PixelDiT’s trick is a dual-level transformer. A patch-level pathway handles the big picture — composition, semantics, “what is in the scene.” A pixel-level pathway then does dense texture refinement, the actual grain and micro-detail, with the two stitched together by a per-pixel adaptive normalization (Pixel-wise AdaLN). The obvious problem — running attention over a million-plus pixels is ruinous — is tamed by a Pixel Token Compaction step that keeps the math affordable. The upshot is a single-stage model you train and sample end-to-end, with nothing standing between the network and the canvas.
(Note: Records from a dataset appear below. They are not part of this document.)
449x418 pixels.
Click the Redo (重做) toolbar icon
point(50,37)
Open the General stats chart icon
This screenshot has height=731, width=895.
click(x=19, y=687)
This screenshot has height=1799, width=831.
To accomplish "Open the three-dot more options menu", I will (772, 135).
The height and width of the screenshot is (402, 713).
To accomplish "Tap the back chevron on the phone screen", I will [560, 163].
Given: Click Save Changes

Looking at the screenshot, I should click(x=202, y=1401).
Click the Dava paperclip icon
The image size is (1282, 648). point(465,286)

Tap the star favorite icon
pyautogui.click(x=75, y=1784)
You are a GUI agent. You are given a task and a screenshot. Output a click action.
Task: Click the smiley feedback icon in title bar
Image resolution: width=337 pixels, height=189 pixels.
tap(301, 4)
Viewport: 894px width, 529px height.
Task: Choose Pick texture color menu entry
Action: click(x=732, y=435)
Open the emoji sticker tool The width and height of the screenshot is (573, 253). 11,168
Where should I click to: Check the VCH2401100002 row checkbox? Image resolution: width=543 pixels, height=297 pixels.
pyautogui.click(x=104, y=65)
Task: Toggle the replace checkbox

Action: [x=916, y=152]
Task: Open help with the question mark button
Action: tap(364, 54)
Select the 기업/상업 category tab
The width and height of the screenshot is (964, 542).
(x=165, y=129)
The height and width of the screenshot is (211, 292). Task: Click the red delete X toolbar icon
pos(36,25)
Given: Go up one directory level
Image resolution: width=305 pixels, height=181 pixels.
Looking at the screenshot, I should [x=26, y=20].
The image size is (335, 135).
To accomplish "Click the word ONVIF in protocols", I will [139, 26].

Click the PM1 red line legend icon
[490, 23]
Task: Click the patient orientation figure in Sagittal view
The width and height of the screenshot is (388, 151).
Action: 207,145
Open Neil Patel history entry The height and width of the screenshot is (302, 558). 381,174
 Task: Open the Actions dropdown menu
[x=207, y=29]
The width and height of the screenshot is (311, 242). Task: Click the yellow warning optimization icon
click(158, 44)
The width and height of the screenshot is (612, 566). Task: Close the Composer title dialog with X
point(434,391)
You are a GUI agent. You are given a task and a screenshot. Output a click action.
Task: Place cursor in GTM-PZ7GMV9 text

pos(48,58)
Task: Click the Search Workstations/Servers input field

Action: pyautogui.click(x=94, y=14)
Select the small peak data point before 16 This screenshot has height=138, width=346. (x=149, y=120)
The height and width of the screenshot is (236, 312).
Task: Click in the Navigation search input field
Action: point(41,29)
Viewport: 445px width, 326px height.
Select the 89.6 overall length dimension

And the numbers hold up. On ImageNet it posts a 1.61 gFID at 256px and 1.80 at 512px — beating prior pixel-space models and matching the latent heavyweights. For text-to-image at 1024px the released 1.3B checkpoint scores 0.74 on GenEval (prompt-following), ahead of FLUX-dev’s 0.67, and 83.5 on DPG-bench. For a model a fraction of the size of the frontier giants, generating directly on pixels, that is not supposed to be possible.
Why You Should Care
If you only generate hero shots from scratch, the VAE ceiling is easy to ignore. The moment you start editing, it bites. Every latent round-trip — inpaint a face, swap a background, tweak a logo — pays the reconstruction tax again, so unchanged regions drift, fine text degrades, and identity slips frame to frame. Pixel-space sidesteps the whole thing: there is no encode/decode to corrupt the parts you did not touch. The team’s FlowEdit results lean hard on exactly this — surgical edits that leave the rest of the image genuinely untouched.
For this audience that matters in concrete ways: cleaner texture maps and reference plates with no VAE haze baked in; logo and typography work that survives a generation pass; and a research direction that points at the same upgrade for video and 3D, where lossy latents are arguably an even bigger sin. It is also a reminder that the “just scale the latent model” era is not the only road — the architecture underneath is still very much up for grabs.
Try It
The best part: this is not a paper-only flex. PixelDiT landed natively in ComfyUI v0.23.0 on June 1, 2026, so you can run it today.
- Models: grab
pixeldit_1300m_1024px_bf16.safetensors(intoComfyUI/models/diffusion_models/) and thegemma_2_2b_ittext encoder (intoComfyUI/models/text_encoders/). - Workflow: load the official ComfyUI PixelDiT example — ResolutionSelector → Text-to-Image subgraph → SaveImage. At ~1.3B params it runs on consumer GPUs.
- Weights & code: Hugging Face model card and the NVlabs/PixelDiT GitHub (training + inference).
- Read the paper: arXiv 2511.20645 and the project page gallery.
IK3D Lab Take
Let’s be honest about scale: 1.3B parameters is small, and on raw aesthetics a maxed-out FLUX.2 or Midjourney run will still out-pretty it on plenty of prompts. PixelDiT is not here to dethrone them this week. What it is — and why we think it earned that Best Paper nod — is the first genuinely convincing argument that the VAE was a crutch, not a law of physics. It removes a ceiling the whole field had quietly agreed to live under, and it does it without blowing up the compute budget. The detail purists, the texture artists, the people who edit instead of re-roll: this is your roadmap. If the next FLUX or the next open video model ships pixel-native, remember you saw the proof-of-concept here first. Go break it in ComfyUI and tell us what you find.